Last week the Internet was replete with stories regarding two North Carolina obstetricians who performed a c. section on a non-pregnant woman (see ABC News).  Sadly, mistakes of this magnitude occur more often than the public is made aware to the detriment of both unsuspecting patients and unsupervised resident physicians.

Residency training is a pecking order and the neophyte intern is the first responder. He or she must evaluate the patient, and then report their findings to their senior resident or attending physician. More than likely this particular patient was obese and had “no previous prenatal care.” According to the ABC News report, the intern performed an ultrasound and was not able to “see a fetal heart tone.” It’s possible that the intern thought the patient’s baby had died and ordered an induction of labor for its delivery.  The “induction” allegedly lasted two days and the patient and her husband requested a c. section.  The case was allegedly discussed with a senior resident and attending physician who agreed with the intern’s management. Upon entry of the uterine cavity, a non-pregnant uterus was diagnosed to the chagrin of the physicians and the patient’s abdomen was quickly closed. 

Here comes the stampede of  lawyers.

Let’s rewind the tape, then hit the play button and describe what SHOULD have happened:

  1. The intern takes the patient’s history and then examines the patient to determine whether the patient’s cervix is dilated (open) and if the baby’s head is down. If she can’t feel the head, she needs to order an ultrasound in the radiology department. If it’s after hours and a radiologist is unavailable, she can do an “unofficial” scan and see if the scan can be read by either an offsite radiologist via telemedicine or her attending physician.
  2. She attempts to obtain a fetal heart tone.

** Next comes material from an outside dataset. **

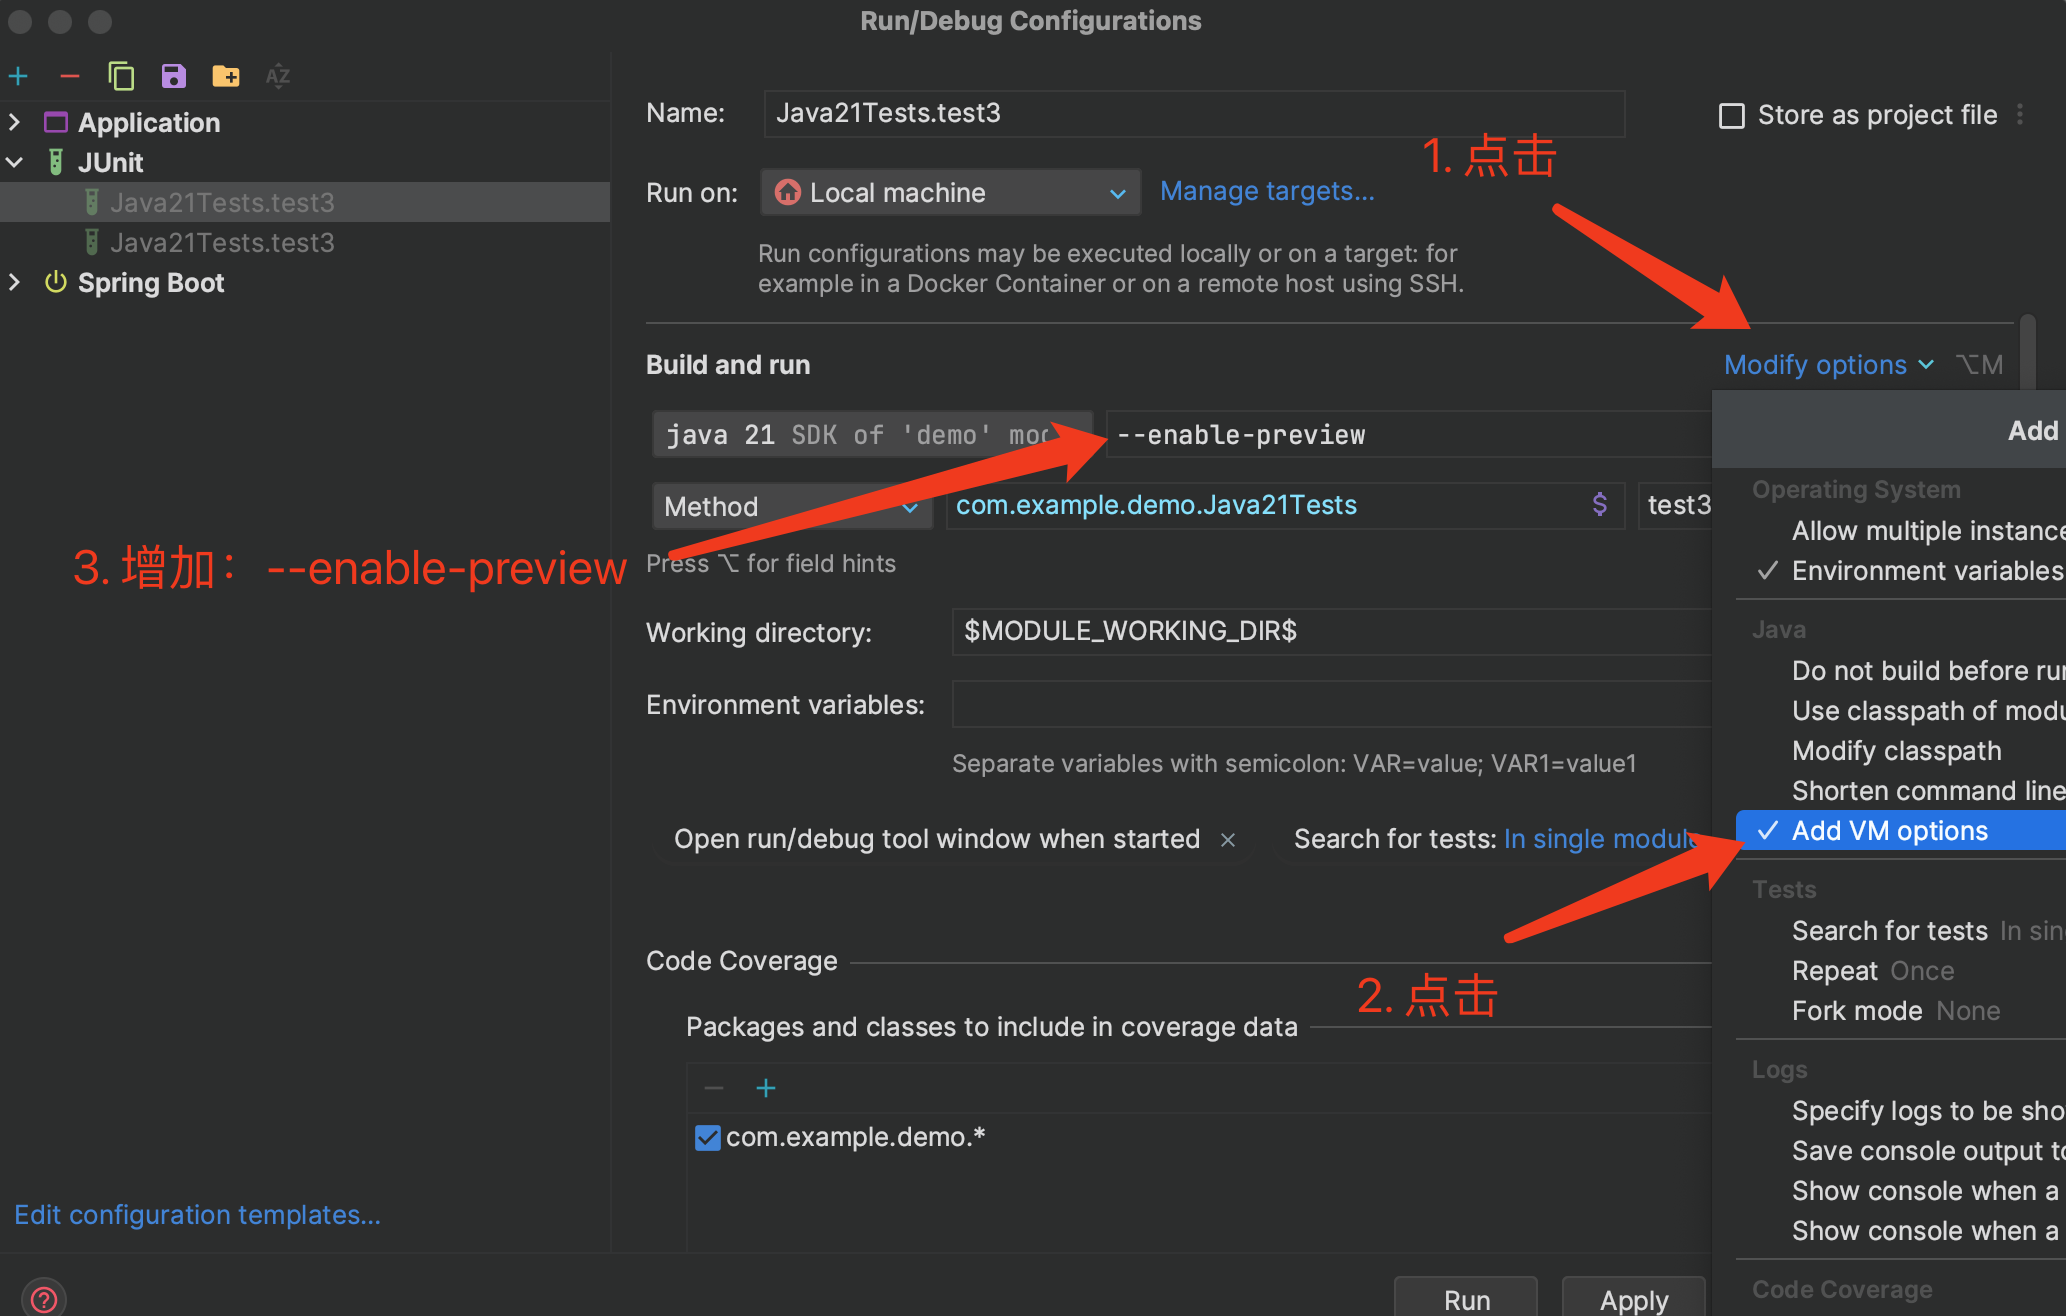Add a new run configuration
This screenshot has height=1316, width=2066.
[18, 75]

If none is obtained, she needs an OFFICIAL ultrasound to make certain the baby is alive.

Doing steps 1 and 2 would have documented an empty, non pregnant uterus and eliminated unnecessary surgery. Also, the intern’s senior physician and attending should have BOTH examined the patient to confirm or dispute the intern’s exam.  

Our ob-gyn protocols are clearly established. Why on earth can’t we follow them?